● **TASK GOAL**
Exactly the lines from the one with "You are a GUI" through the final line of the entries, and nothing else, should appear in the answer; no pictures go in it.

(Stored items)
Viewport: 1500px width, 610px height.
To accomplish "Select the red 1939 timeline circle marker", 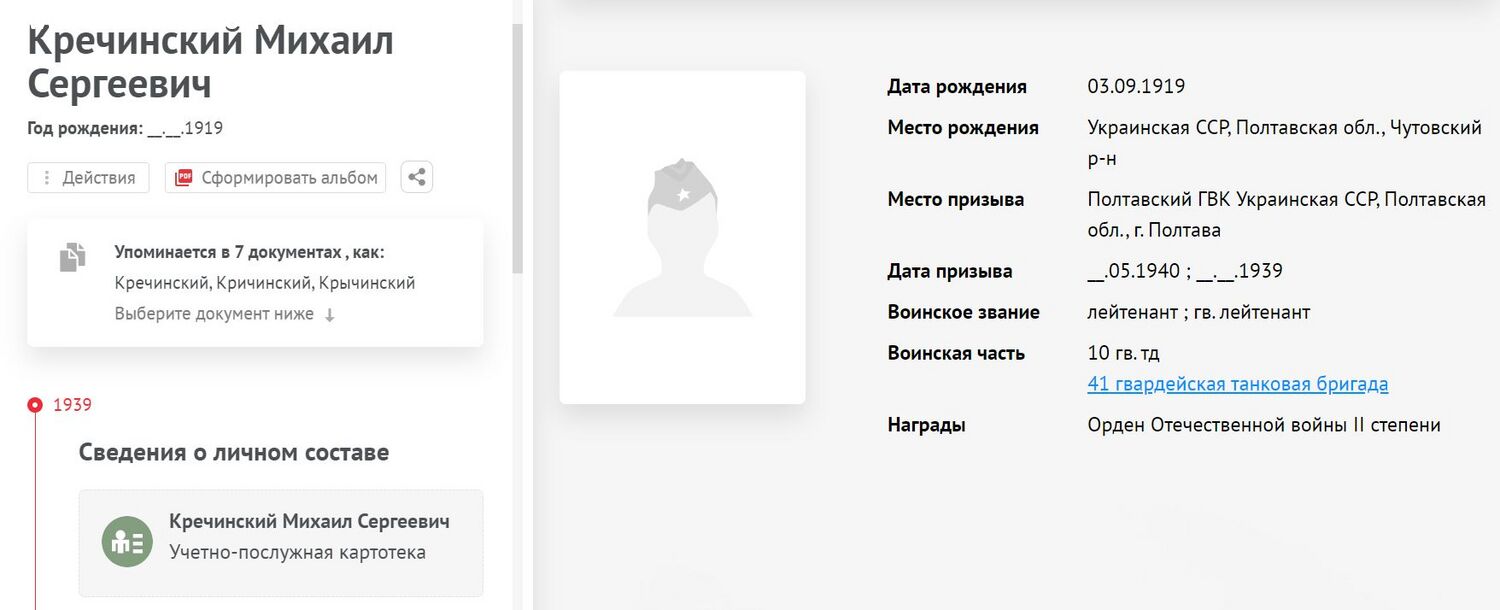I will pyautogui.click(x=35, y=405).
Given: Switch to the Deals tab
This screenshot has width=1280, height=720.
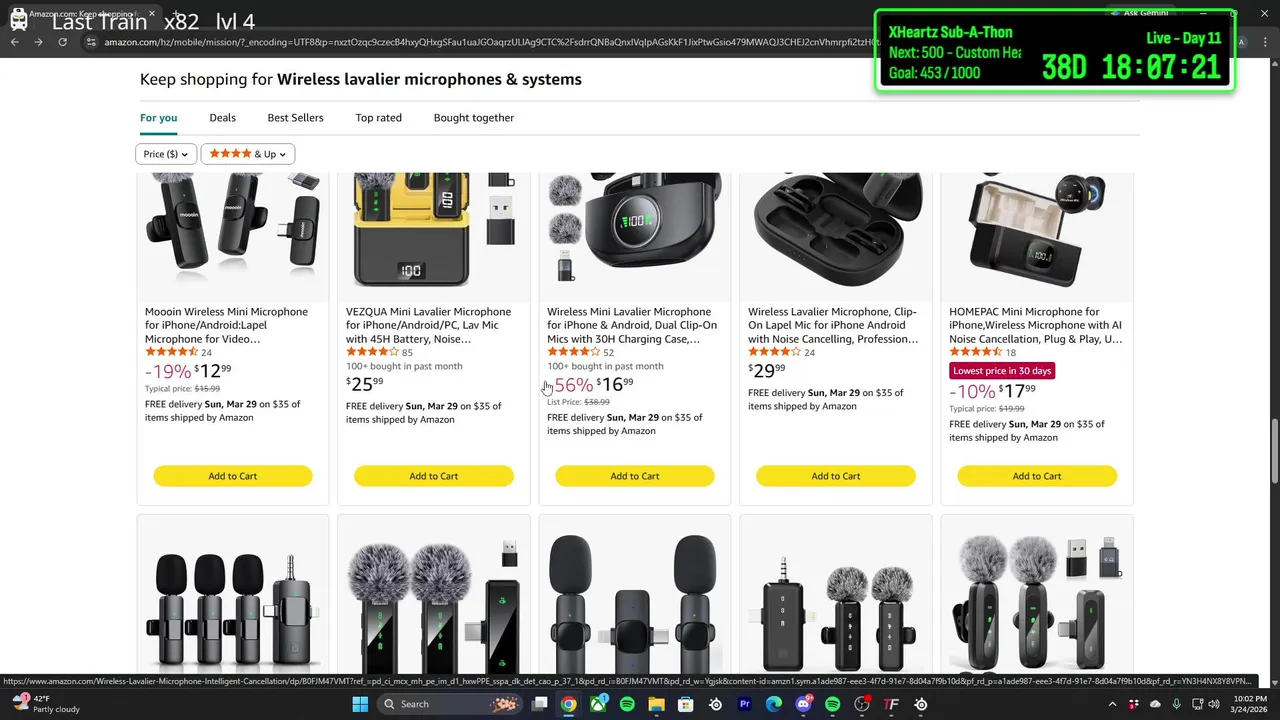Looking at the screenshot, I should coord(222,118).
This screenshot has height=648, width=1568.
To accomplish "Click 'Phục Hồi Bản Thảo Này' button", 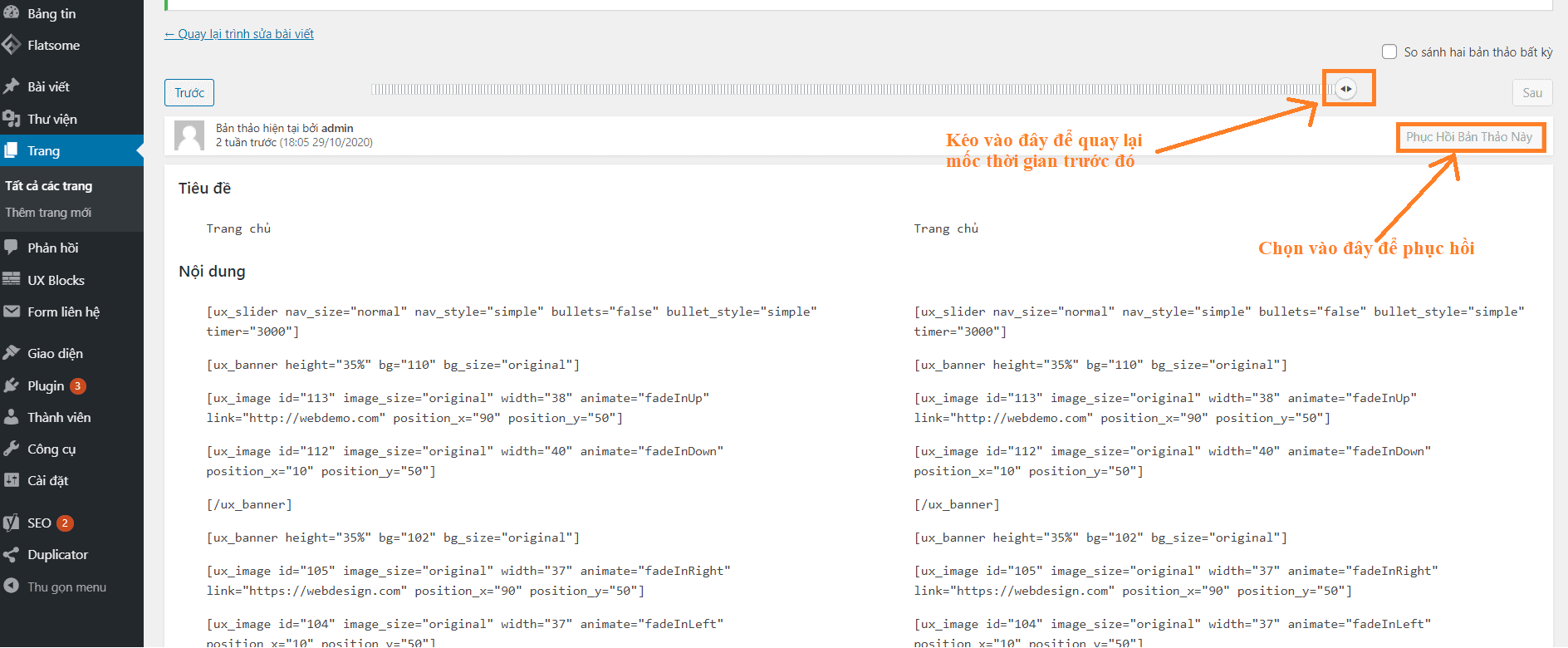I will pyautogui.click(x=1469, y=137).
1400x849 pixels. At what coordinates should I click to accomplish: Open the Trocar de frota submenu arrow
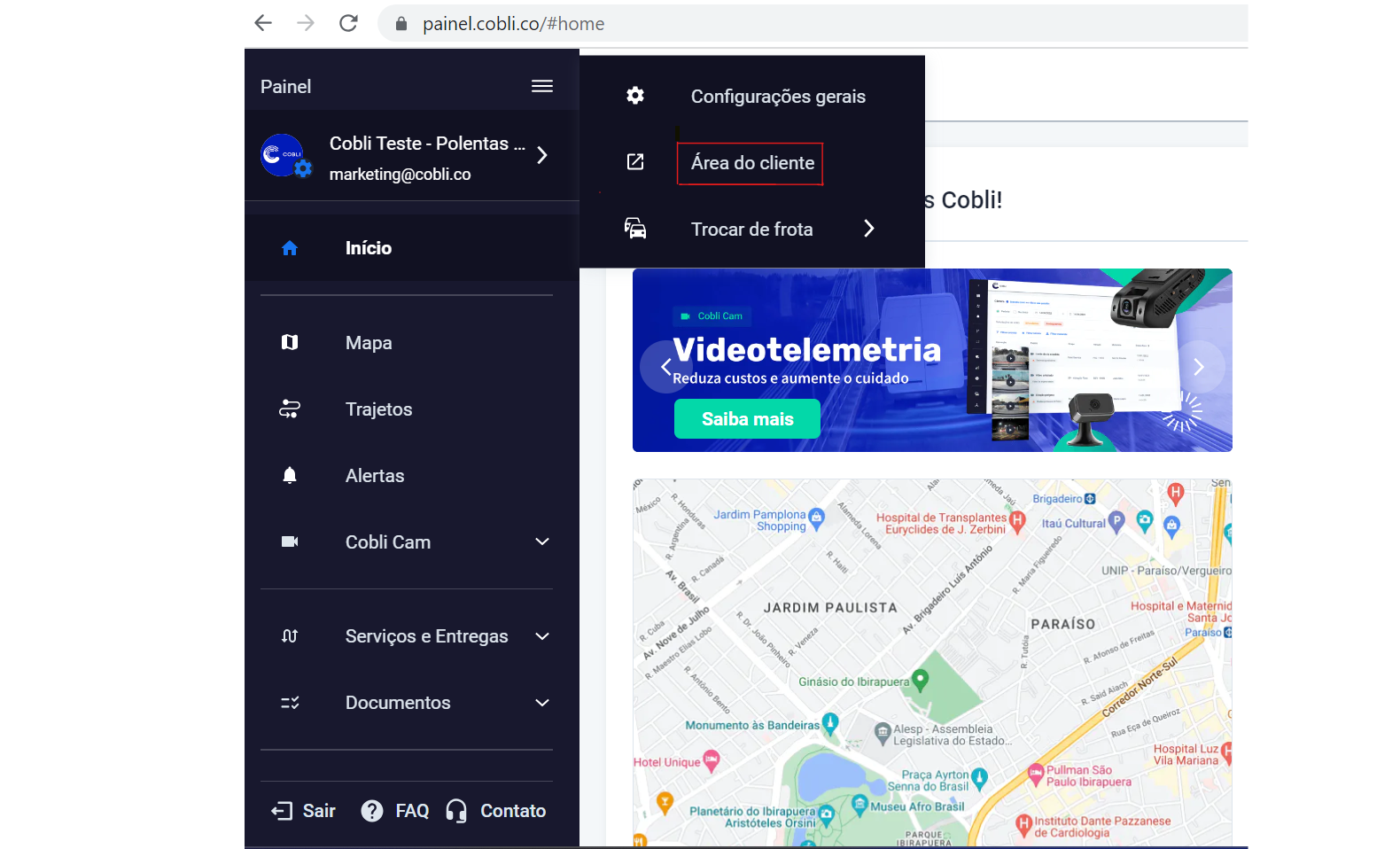[x=868, y=229]
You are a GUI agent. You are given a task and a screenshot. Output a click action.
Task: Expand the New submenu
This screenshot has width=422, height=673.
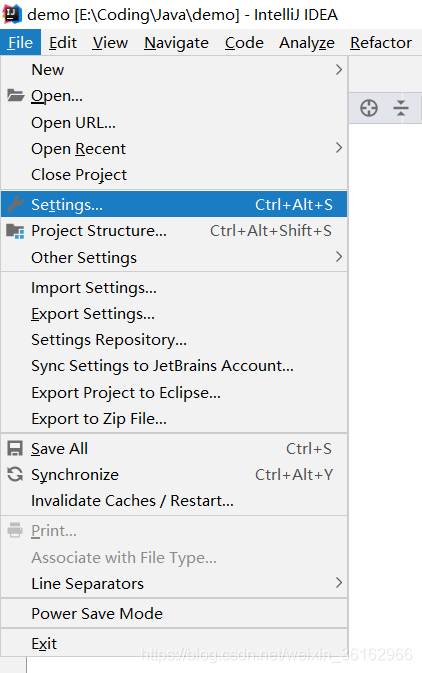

● **RESULT OF THE EXERCISE**
You are a GUI agent. You are given a task and a screenshot. Output a click action.
Task: Expand the New submenu
This screenshot has width=422, height=673.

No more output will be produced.